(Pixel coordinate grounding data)
>>>

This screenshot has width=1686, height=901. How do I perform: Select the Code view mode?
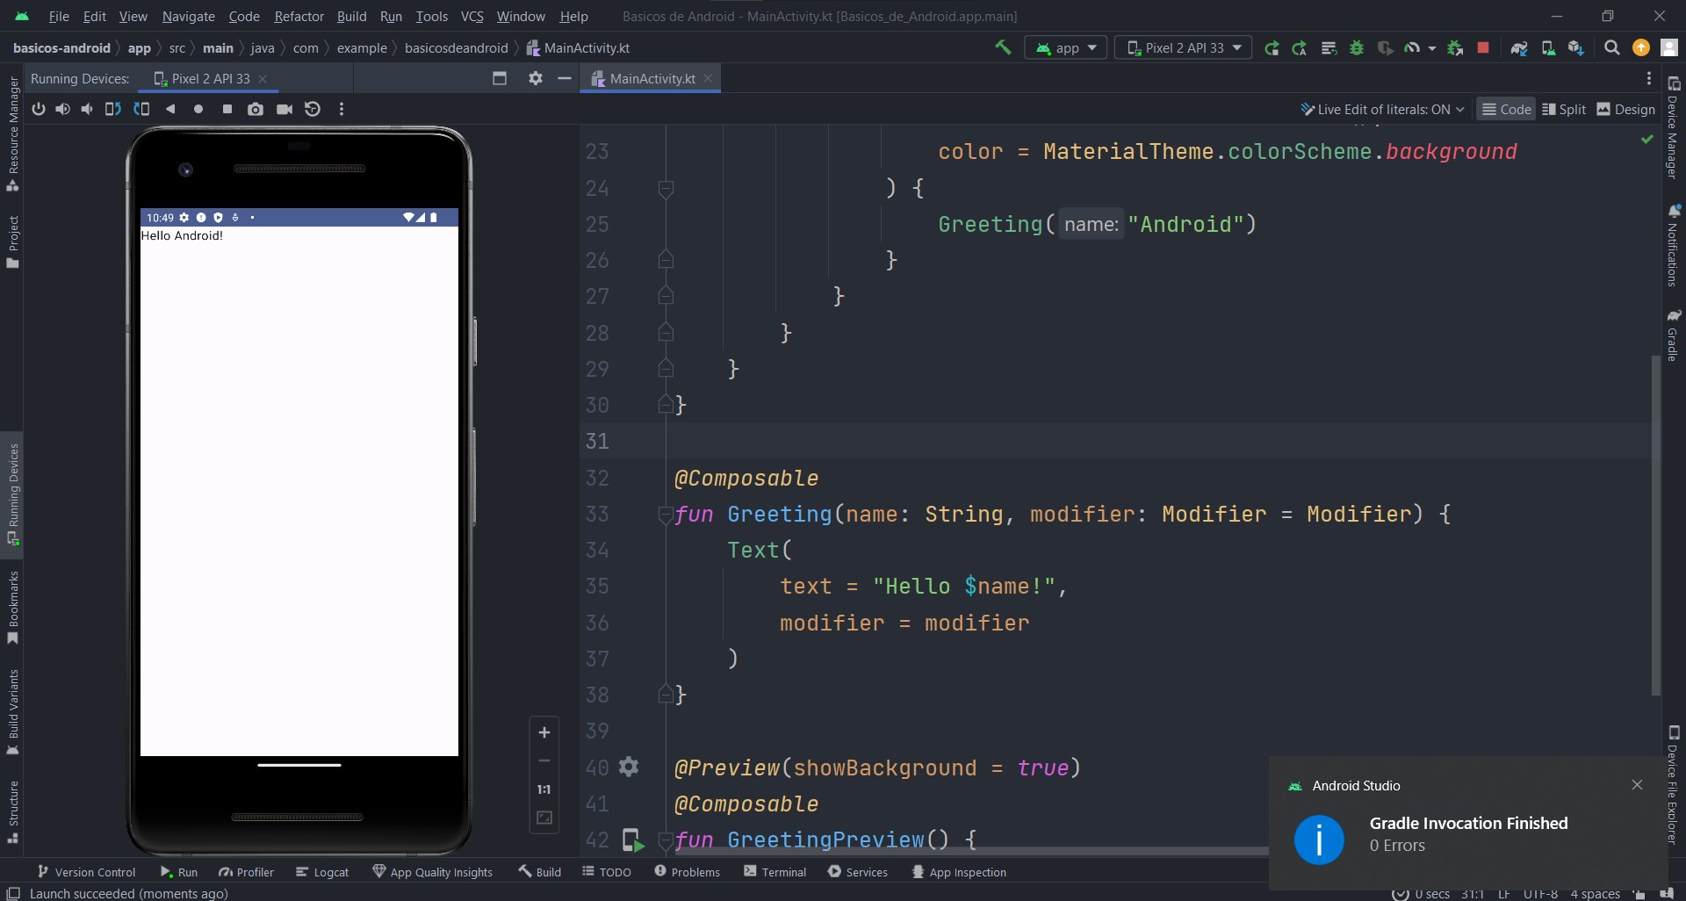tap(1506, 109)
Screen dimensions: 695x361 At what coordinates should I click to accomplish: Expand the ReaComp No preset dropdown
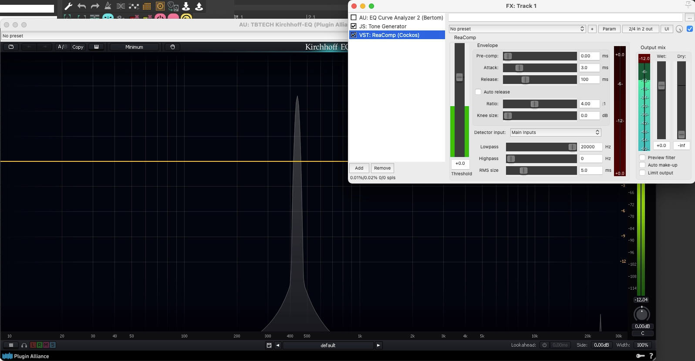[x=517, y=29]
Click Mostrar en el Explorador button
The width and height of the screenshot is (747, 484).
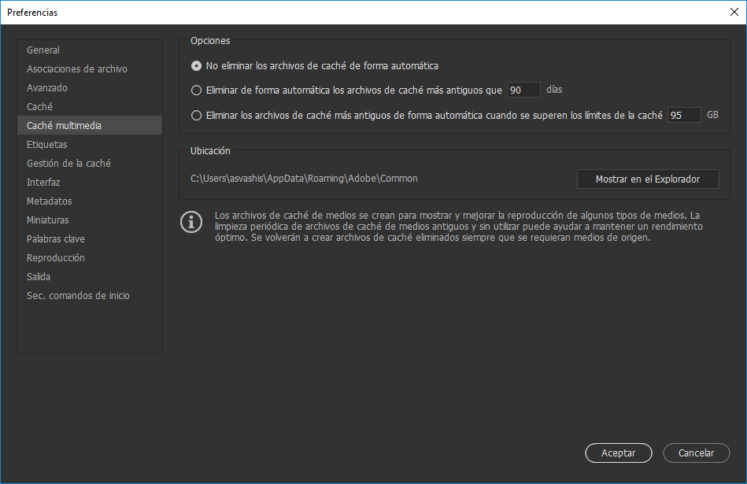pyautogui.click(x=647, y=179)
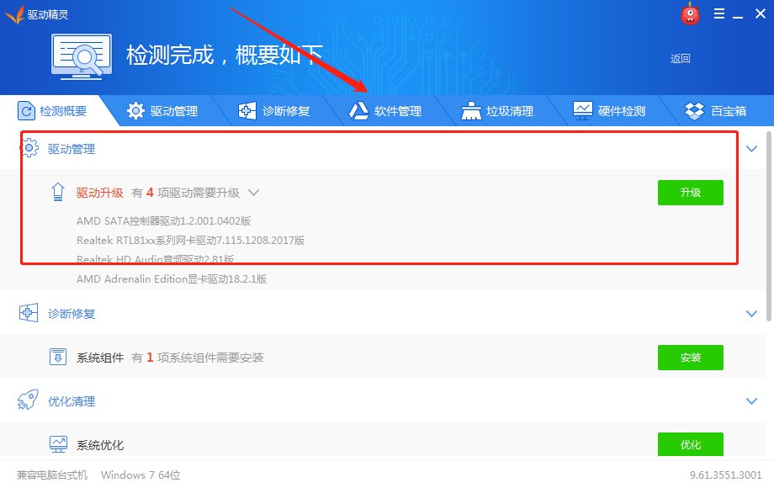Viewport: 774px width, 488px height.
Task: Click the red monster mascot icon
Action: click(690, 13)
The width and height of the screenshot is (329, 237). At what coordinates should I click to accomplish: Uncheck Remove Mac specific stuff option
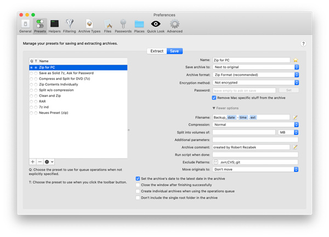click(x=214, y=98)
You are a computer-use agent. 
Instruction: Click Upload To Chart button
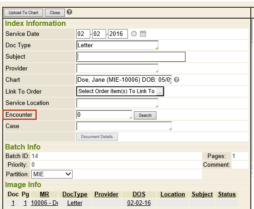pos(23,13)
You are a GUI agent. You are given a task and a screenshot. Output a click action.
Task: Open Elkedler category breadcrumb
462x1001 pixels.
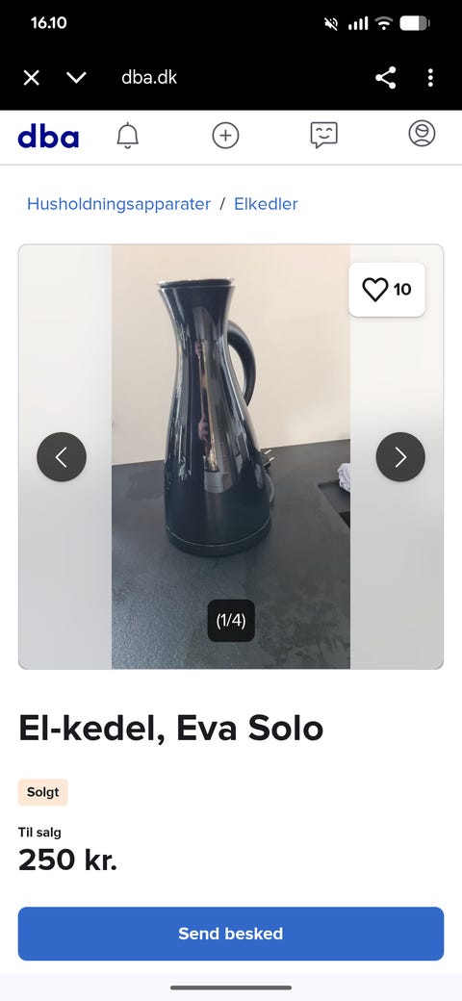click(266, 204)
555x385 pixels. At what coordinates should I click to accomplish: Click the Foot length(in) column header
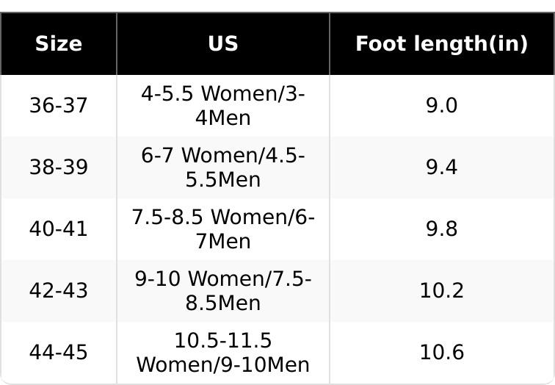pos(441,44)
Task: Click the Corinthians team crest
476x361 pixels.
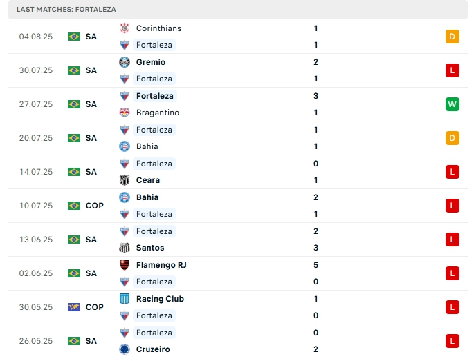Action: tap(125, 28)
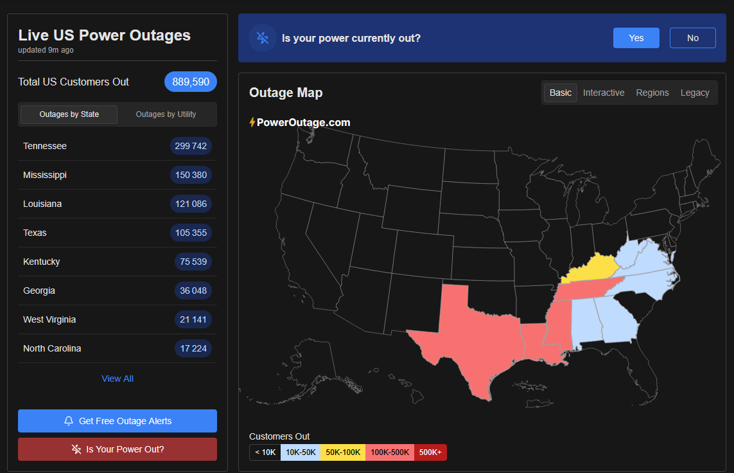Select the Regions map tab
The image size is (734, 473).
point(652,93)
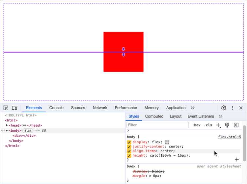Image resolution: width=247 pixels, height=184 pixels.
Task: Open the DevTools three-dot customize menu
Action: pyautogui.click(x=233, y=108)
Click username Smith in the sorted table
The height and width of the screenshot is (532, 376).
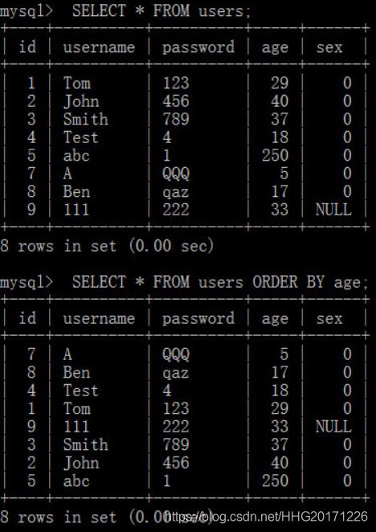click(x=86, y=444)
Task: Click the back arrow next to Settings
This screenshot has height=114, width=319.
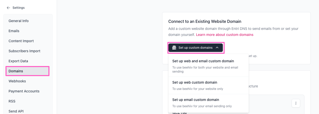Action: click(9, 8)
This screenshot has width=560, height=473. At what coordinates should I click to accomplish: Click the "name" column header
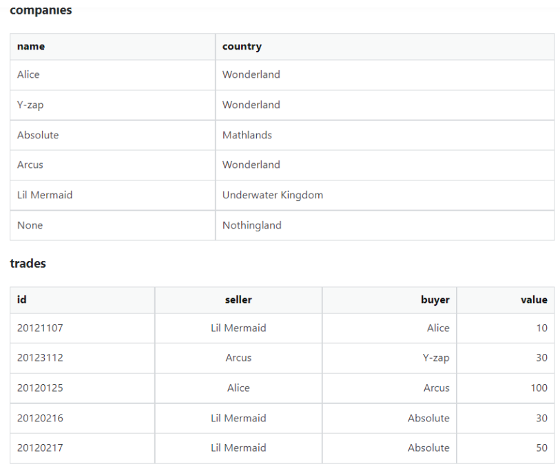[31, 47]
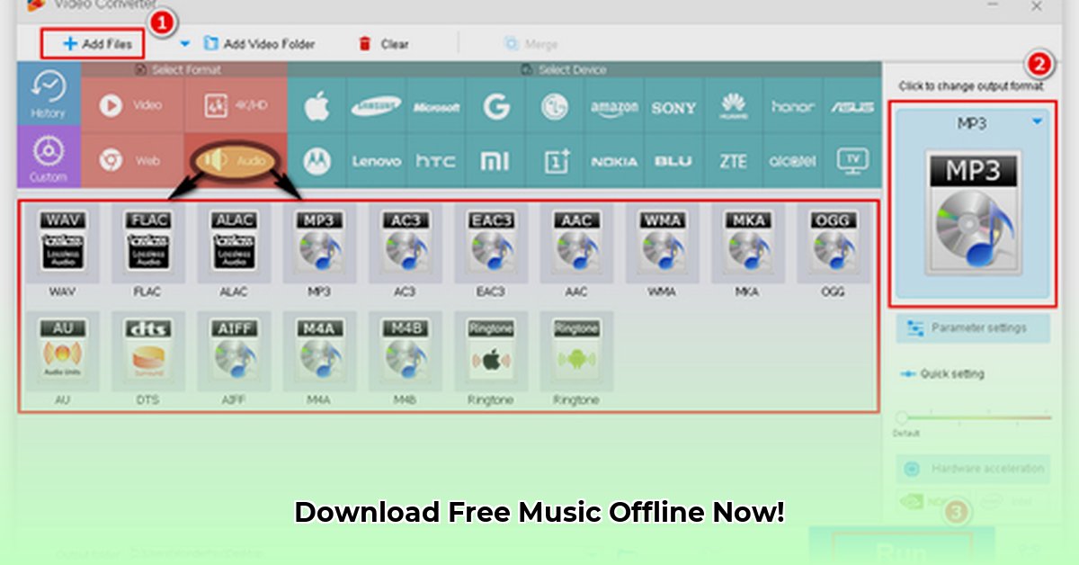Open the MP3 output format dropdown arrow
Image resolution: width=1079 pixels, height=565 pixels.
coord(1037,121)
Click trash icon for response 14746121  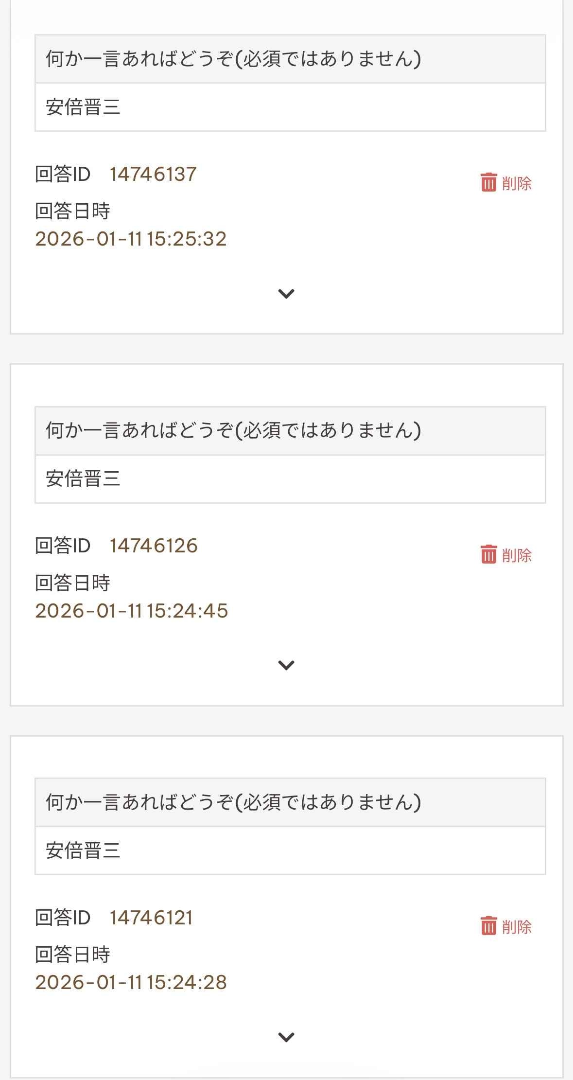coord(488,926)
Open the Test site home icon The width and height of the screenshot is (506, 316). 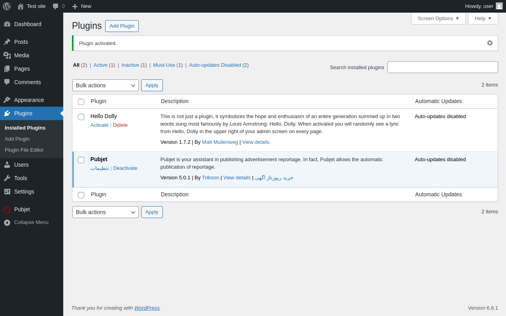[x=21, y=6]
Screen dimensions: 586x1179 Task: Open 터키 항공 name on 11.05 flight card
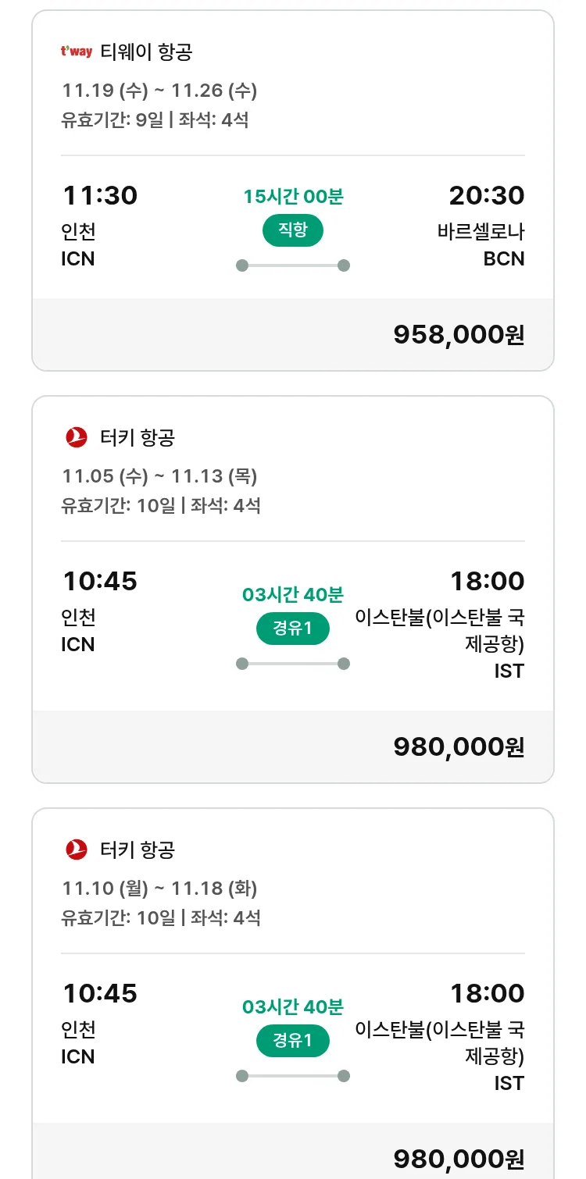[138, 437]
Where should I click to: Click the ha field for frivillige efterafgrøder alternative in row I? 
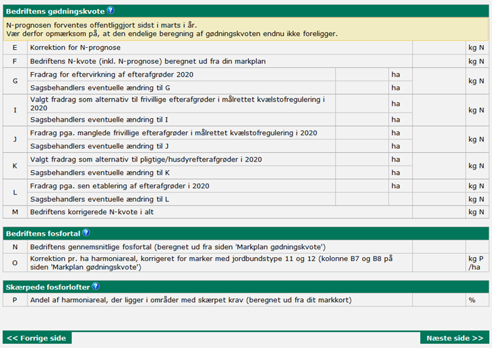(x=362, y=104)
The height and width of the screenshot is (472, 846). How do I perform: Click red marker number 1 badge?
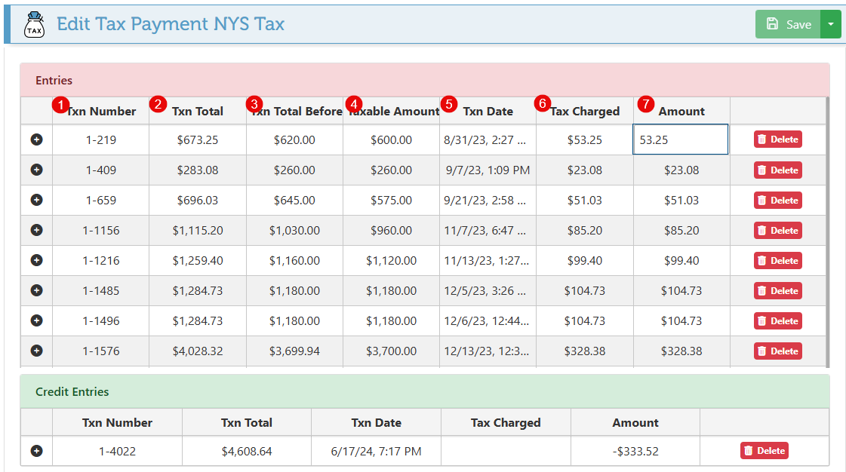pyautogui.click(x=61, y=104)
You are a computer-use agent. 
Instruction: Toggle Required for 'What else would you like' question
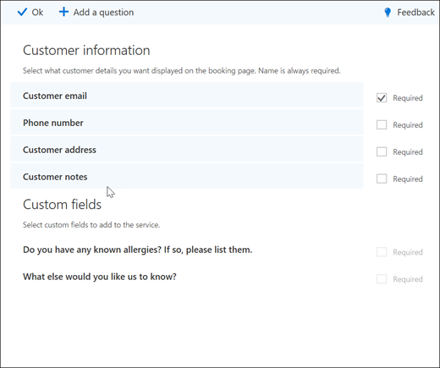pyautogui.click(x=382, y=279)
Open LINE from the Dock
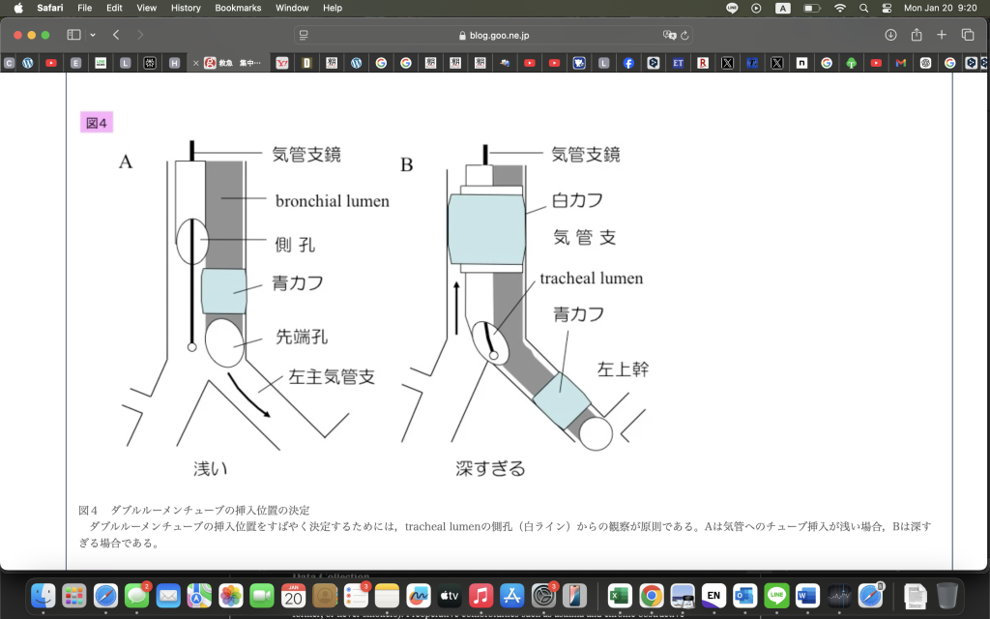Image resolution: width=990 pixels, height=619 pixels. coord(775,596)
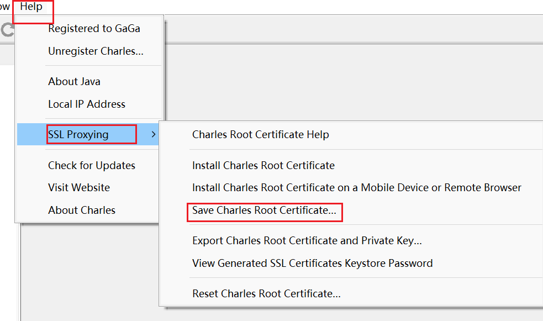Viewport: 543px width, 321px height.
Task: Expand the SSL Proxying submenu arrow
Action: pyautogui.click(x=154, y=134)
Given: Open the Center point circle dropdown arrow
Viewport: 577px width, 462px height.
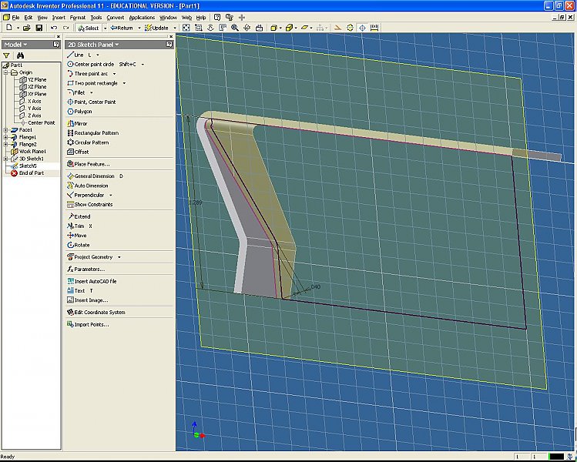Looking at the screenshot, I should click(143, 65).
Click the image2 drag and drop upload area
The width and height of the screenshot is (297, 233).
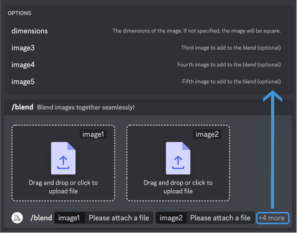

<<<

■ WHAT TO DO
Keep to the lines above from the line with "Instruction: Toggle Required" to the line with "Given: Open the", and set down exactly those, inclusive, with nothing else and every picture left out.

■ COMPLETED TASK
Instruction: Toggle Required for 'What else would you like' question
pyautogui.click(x=382, y=279)
Open LINE from the Dock
Image resolution: width=990 pixels, height=619 pixels. coord(775,596)
Viewport: 543px width, 321px height.
Task: Expand the SSL Proxying submenu arrow
Action: pyautogui.click(x=154, y=134)
Given: Open the Center point circle dropdown arrow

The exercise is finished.